More than twenty years since Croatia emerged as an independent state after a bloody conflict with Yugoslavia, the relics of war remain: fields of live land mines pose a deadly risk to people living in the region. But a local scientist is generating a lot of buzz for developing a novel approach to detecting mines.
Nikola Kezic, a professor and honey bee expert at Zagreb University, devised an experiment to train bees to associate the smell of food with TNT. By training the bees, Kezic hopes they can be used at mine detectors.
About 470 square miles (750 sq. km) of land in Croatia is still believed to be peppered with land mines; the Associated Press estimates 90,000 land mines were planted during Croatia's war for independence from Yugoslavia in the early 1990s. In the two decades since the war ended, land mines have killed 316 people in Croatia, including 66 de-miners, according to Dijana Plestina, the head of the Croatian government's de-mining bureau, who spoke with the AP.
"While this exists, we are living in a kind of terror, at least for the people who are living in areas suspected to have mines," she said. "And of course, that is unacceptable. We will not be a country in peace until this problem is solved."

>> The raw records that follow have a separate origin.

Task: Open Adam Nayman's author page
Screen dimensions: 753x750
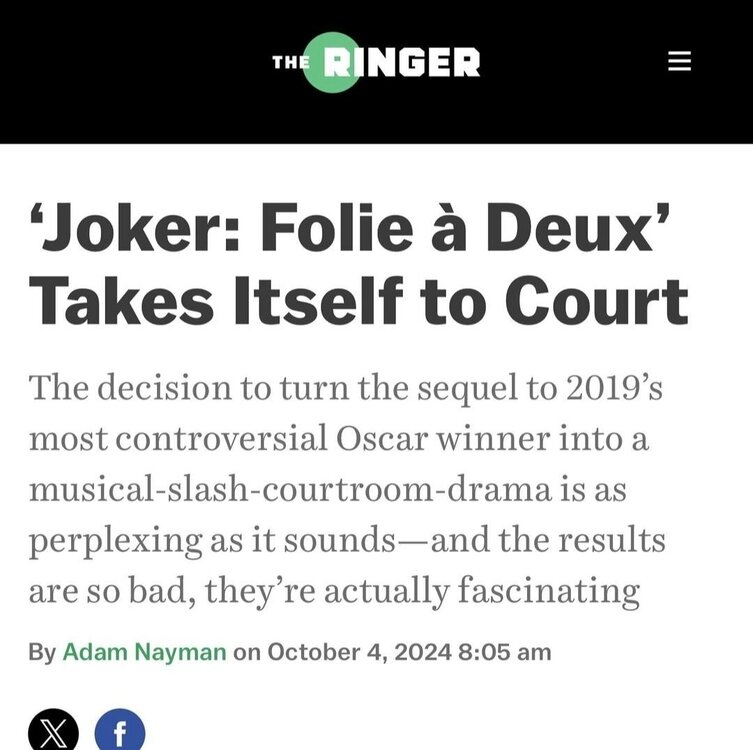Action: [145, 652]

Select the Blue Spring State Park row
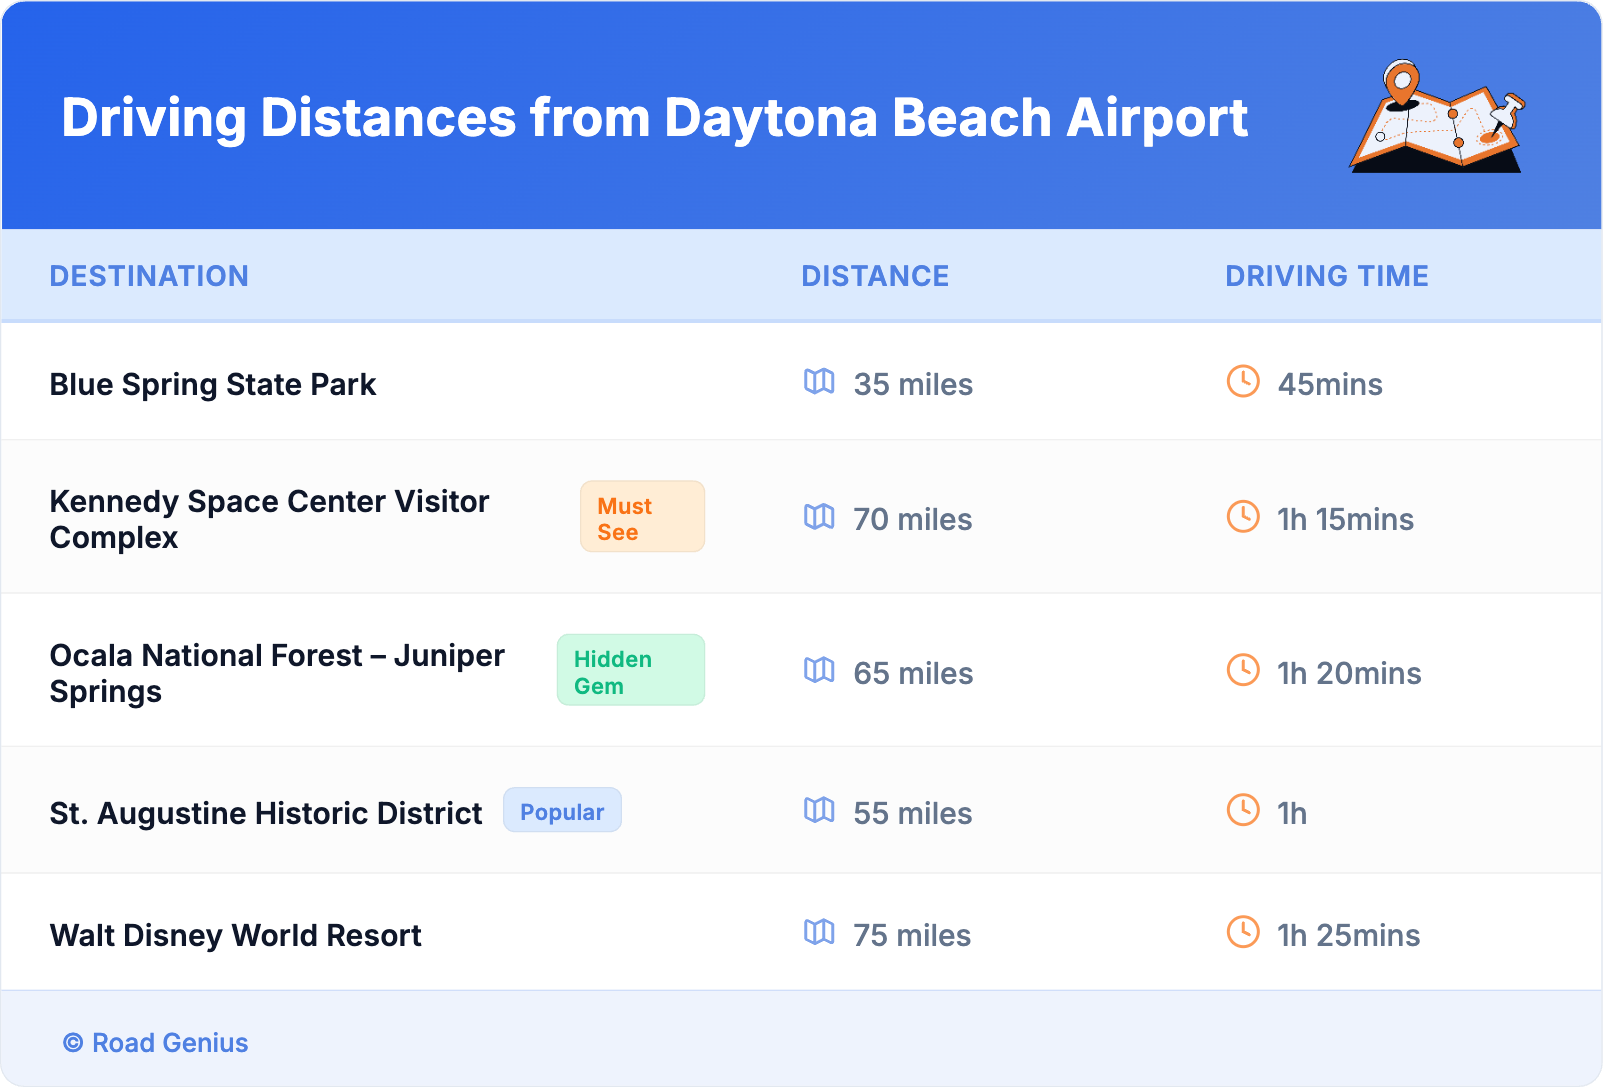pyautogui.click(x=213, y=383)
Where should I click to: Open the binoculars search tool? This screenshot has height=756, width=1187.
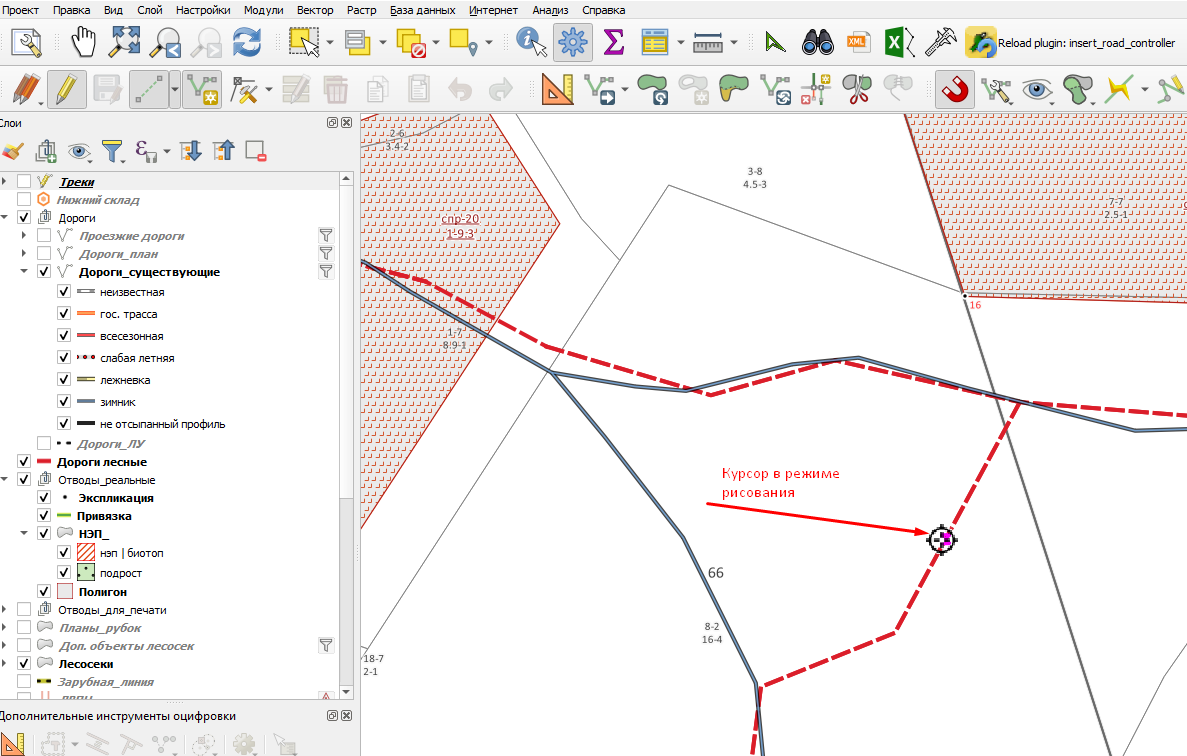point(818,42)
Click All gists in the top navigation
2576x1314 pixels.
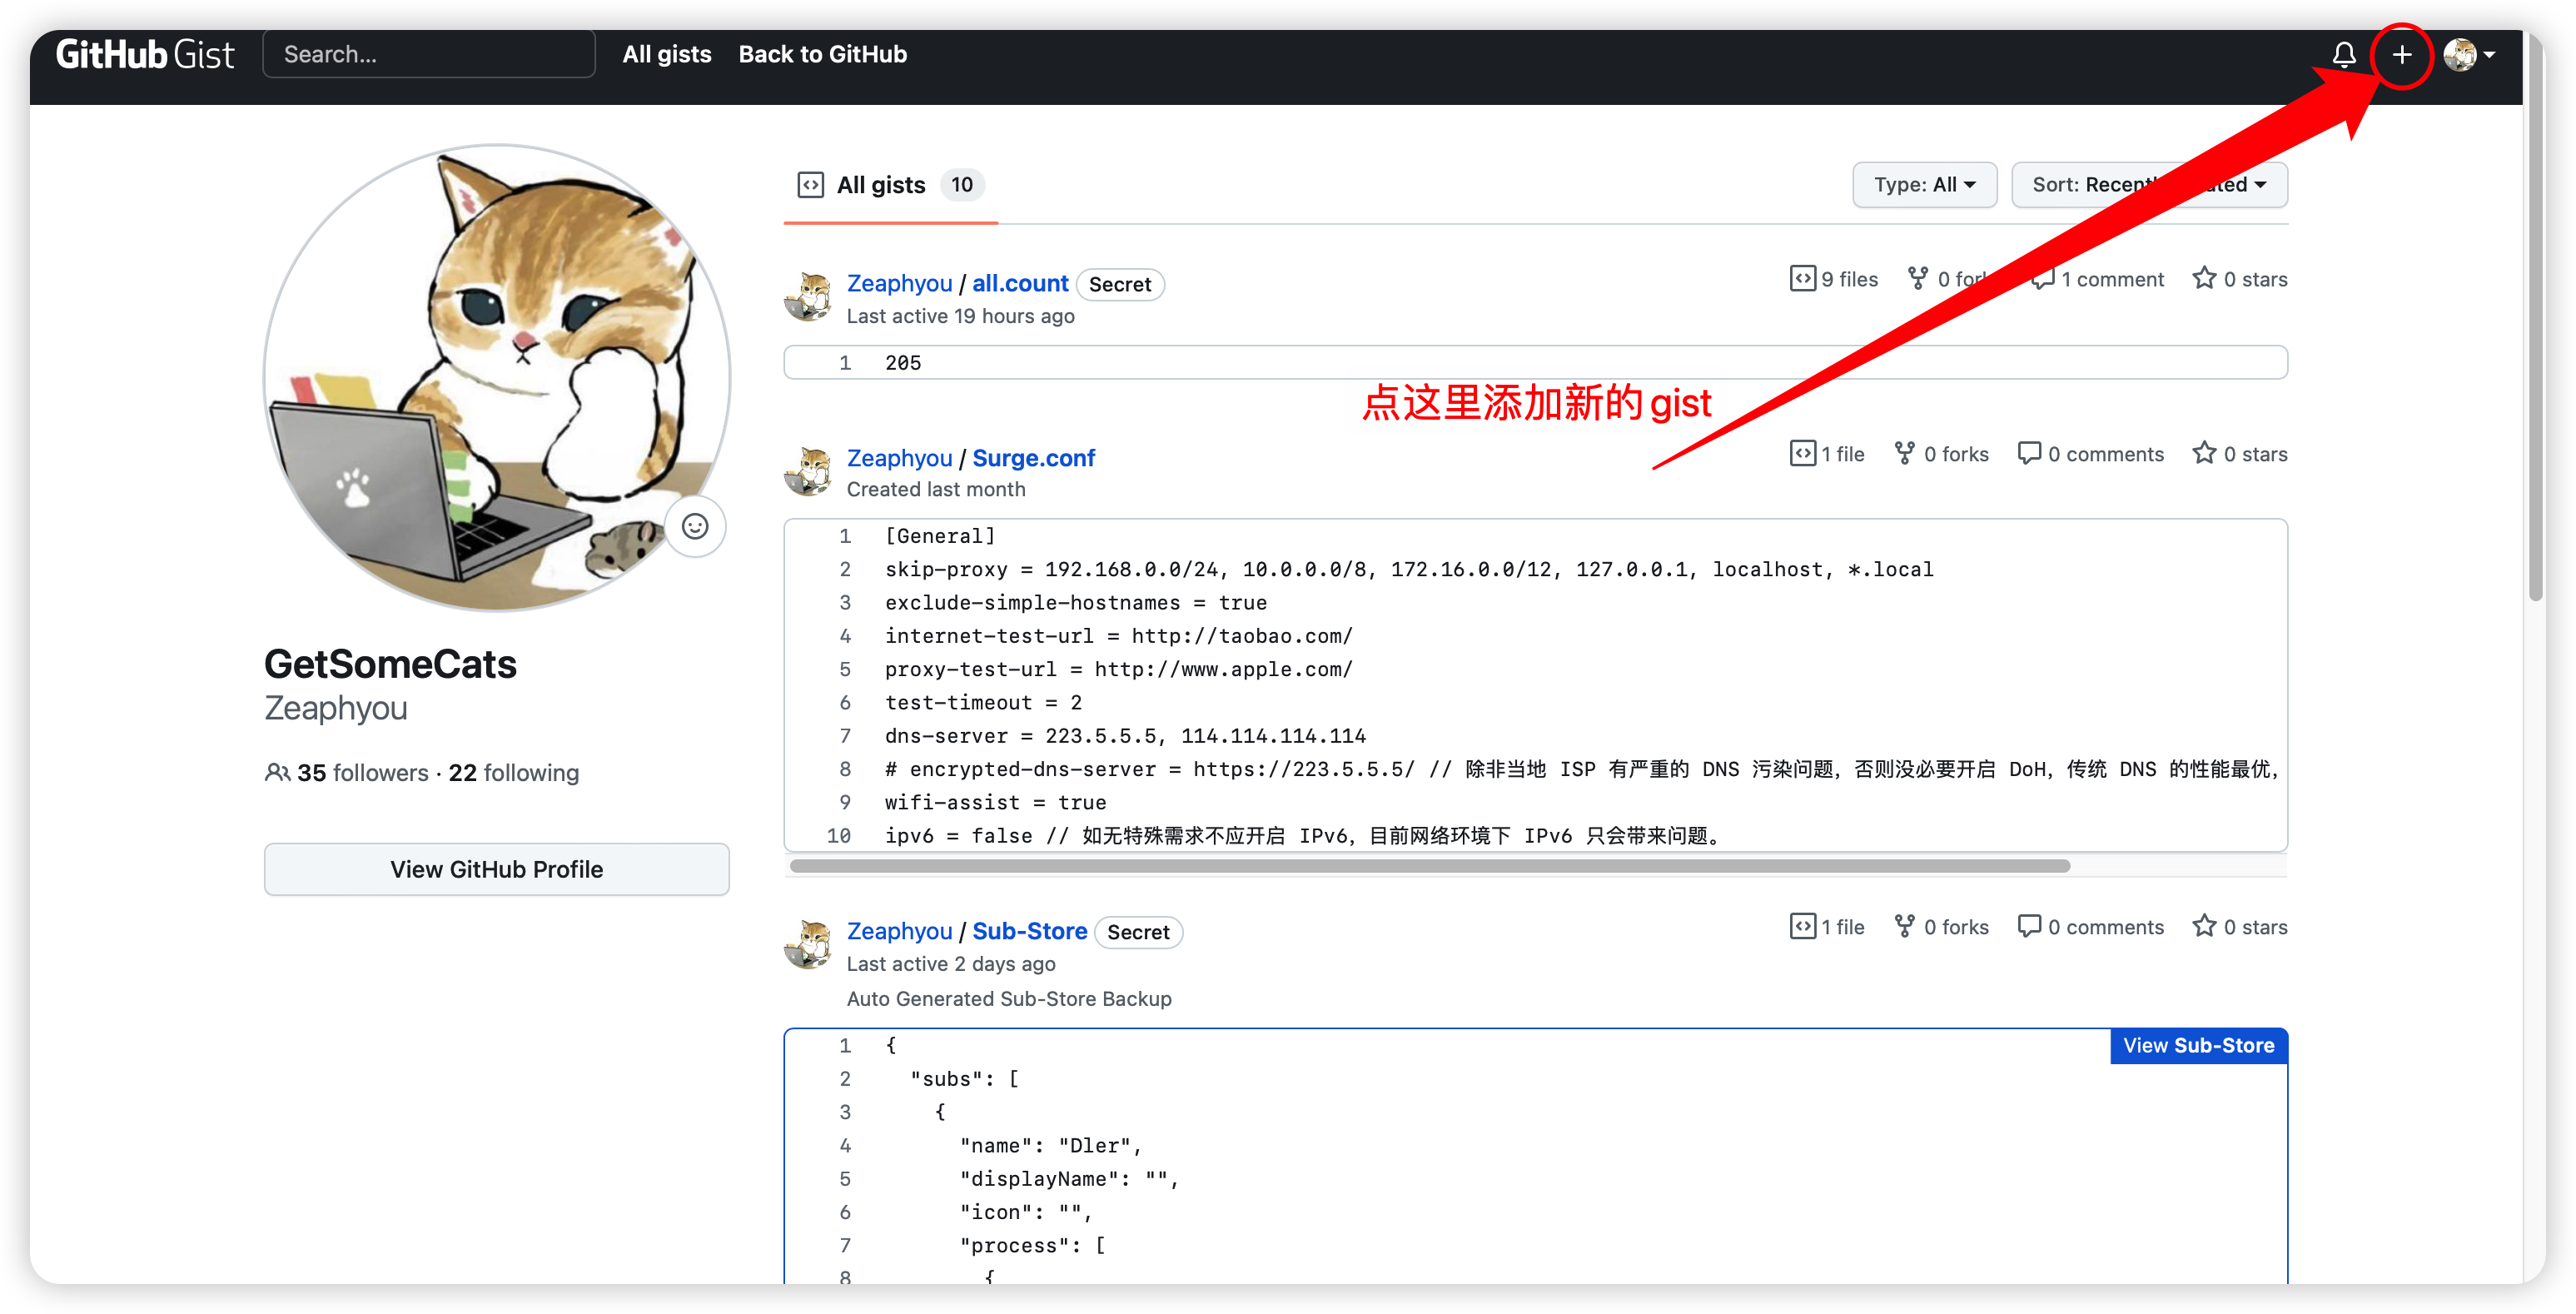tap(666, 54)
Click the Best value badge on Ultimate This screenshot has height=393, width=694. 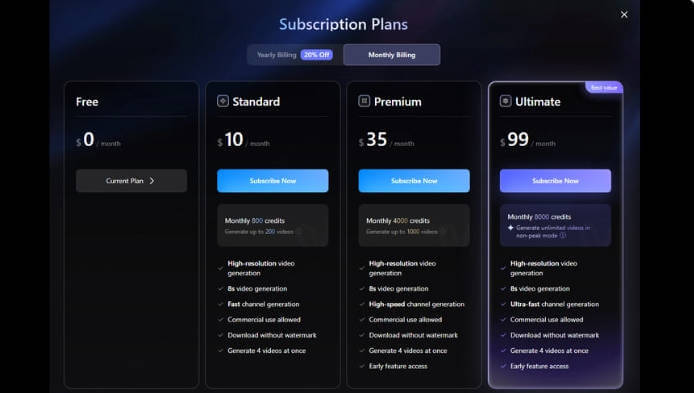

Enter Kezic, who uses classic Pavlovian conditioning to get the bees to associate the smell of explosives with a food source by mixing a sugar solution into TNT. Once enough bees are trained to seek the scent of TNT, swarms of them will be released into already de-mined fields, where there is still a real risk of accidentally tripping an unaccounted for land mine. Researchers can use heat-seeking cameras to track the trained bees, which will gather around any undetected mines.
"We are not saying that we will discover all the mines on a minefield, but the fact is that it should be checked if a minefield is really de-mined," Kezic said. "It has been scientifically proven that there are never zero mines on a de-mined field, and that's where bees could come in."